Currently, more than 14.4 million children and teens in the United States live with the chronic disease.
“After reading the guidelines, I was really struck by how much work and effort went into formulating them,” said Roy Kim, MD, pediatric endocrinologist for Cleveland Clinic Children’s. “They took a really thoughtful approach into first, not just understanding the biological dimension of obesity, which is very complicated and which we’ve learned a lot about. But, also the social dimension.”
Dr. Kim said the previous guidelines had not been updated since 2007.
So, what are the new changes?
Comprehensive obesity treatment now includes nutrition support, physical activity treatment and behavioral therapy.
In addition to medications and metabolic and bariatric surgery – all of which have been proven to be safe and effective.
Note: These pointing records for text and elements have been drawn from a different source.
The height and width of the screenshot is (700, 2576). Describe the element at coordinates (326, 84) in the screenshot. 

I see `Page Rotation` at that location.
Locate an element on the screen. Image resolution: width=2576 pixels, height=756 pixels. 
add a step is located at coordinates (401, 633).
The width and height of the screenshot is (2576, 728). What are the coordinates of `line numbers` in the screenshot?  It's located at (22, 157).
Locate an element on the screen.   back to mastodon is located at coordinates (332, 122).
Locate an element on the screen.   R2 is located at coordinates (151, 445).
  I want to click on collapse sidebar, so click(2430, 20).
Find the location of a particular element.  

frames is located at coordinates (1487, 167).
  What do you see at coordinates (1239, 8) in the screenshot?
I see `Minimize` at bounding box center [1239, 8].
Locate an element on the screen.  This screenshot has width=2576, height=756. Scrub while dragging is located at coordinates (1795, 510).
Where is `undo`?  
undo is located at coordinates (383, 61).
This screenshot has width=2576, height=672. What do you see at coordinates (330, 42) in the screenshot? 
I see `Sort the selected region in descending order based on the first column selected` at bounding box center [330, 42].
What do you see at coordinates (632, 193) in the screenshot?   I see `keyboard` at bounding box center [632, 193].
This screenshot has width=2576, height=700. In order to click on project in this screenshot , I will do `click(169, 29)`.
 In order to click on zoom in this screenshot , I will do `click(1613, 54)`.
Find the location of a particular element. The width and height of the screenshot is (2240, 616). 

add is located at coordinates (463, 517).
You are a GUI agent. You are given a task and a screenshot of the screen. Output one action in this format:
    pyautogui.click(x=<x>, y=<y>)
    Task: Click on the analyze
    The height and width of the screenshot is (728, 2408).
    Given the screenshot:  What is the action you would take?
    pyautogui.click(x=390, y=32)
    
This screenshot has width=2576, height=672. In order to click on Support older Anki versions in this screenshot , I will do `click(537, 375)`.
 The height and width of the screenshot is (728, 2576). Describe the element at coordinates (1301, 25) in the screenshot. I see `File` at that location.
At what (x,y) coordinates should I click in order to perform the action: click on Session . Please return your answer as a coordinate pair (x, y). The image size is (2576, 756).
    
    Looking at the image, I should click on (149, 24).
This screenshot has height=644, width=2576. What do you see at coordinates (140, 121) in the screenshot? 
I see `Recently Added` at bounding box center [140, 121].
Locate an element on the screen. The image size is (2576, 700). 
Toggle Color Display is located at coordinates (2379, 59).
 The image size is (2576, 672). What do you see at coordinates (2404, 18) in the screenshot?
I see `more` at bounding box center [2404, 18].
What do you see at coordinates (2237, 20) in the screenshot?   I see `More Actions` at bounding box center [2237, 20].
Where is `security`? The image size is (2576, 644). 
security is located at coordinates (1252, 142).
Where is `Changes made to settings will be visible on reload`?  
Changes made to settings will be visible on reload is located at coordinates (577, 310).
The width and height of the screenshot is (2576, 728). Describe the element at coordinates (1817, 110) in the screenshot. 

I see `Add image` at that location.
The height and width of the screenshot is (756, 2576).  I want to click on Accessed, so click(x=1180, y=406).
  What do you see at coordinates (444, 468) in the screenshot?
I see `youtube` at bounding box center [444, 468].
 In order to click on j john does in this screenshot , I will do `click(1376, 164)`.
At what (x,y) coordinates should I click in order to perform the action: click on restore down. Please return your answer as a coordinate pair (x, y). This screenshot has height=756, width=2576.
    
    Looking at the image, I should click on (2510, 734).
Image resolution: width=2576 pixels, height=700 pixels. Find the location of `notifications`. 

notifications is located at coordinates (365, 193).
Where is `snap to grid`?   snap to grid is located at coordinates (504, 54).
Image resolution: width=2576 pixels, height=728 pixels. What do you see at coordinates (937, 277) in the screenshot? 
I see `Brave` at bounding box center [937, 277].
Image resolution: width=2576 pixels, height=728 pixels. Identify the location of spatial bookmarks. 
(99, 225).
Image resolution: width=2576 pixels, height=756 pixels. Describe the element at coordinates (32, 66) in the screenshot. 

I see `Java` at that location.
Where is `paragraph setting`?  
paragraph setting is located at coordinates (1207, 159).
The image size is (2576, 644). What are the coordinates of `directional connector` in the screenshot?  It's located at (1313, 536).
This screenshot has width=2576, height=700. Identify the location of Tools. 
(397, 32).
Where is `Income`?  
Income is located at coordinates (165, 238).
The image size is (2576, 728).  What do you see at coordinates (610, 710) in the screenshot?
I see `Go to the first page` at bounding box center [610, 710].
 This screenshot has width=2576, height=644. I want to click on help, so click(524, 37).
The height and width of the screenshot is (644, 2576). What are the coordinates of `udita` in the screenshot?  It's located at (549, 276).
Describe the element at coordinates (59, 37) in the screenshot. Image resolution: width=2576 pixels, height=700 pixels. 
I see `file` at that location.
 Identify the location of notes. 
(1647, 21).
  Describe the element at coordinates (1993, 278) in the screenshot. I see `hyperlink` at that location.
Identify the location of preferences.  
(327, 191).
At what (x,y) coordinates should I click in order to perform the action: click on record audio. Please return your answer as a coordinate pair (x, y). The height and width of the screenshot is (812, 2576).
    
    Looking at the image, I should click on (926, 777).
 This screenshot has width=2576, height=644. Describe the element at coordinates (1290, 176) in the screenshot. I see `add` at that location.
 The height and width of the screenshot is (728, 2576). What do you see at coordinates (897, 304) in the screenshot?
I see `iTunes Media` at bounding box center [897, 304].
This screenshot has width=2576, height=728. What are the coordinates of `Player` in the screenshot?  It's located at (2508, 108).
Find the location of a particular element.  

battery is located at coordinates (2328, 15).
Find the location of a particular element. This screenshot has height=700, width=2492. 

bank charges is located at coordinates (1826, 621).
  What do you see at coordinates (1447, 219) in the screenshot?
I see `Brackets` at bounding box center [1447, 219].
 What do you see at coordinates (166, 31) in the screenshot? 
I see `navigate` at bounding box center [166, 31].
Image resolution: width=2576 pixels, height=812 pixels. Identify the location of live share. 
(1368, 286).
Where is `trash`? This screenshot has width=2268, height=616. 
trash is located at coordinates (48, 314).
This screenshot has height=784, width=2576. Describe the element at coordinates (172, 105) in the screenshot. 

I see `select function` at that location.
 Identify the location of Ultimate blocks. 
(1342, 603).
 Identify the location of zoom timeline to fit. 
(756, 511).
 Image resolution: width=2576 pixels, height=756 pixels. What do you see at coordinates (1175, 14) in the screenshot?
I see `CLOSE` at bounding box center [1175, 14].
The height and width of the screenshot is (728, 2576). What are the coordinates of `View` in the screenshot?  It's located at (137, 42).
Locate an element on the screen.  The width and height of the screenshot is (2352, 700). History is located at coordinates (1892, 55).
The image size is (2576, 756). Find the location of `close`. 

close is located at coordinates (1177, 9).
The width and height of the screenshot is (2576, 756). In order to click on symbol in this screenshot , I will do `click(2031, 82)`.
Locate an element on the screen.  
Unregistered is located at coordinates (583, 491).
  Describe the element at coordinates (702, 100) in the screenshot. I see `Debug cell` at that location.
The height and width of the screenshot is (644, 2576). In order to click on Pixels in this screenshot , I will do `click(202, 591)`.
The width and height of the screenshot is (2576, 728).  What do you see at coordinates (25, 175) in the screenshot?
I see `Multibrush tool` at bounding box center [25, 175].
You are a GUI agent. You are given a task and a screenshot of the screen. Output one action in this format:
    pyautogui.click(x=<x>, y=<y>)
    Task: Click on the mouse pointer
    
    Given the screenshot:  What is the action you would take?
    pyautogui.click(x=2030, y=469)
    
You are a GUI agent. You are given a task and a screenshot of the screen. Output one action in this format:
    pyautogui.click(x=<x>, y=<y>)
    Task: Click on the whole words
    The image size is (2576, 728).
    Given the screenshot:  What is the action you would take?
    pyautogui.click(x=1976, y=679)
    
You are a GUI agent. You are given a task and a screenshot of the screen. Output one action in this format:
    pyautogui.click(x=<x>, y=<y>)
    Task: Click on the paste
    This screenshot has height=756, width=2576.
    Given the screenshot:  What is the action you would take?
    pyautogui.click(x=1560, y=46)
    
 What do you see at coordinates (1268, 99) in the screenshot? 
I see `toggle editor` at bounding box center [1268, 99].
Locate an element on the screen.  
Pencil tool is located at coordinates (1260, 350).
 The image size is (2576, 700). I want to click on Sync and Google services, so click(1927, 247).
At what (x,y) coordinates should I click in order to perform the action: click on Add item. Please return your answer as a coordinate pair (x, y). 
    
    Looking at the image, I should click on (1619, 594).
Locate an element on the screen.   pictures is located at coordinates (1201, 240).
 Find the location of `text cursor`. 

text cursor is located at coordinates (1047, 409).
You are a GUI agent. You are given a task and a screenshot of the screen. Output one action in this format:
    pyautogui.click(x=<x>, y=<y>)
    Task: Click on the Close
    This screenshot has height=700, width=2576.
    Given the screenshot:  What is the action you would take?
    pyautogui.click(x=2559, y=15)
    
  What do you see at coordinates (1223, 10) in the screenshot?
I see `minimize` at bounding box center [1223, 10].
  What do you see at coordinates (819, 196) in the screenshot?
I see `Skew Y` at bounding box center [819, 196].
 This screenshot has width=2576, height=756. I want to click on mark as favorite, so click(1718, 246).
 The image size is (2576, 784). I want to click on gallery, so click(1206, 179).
The academy noted that only teens who are 13 and older with severe obesity should be evaluated for those types of surgeries.
Dr. Kim said there also seems to be more of a focus on the social support component of treating childhood obesity and that’s extremely important.
“Obesity is really highly dependent on the social environment in which we live, and that includes our family and household structure, but also, the social environment of our neighborhoods, schools and recreational areas. So they really took all of that into account,” he said.
The academy said the updated guidelines do not discuss obesity prevention, which will be addressed in another forthcoming policy statement.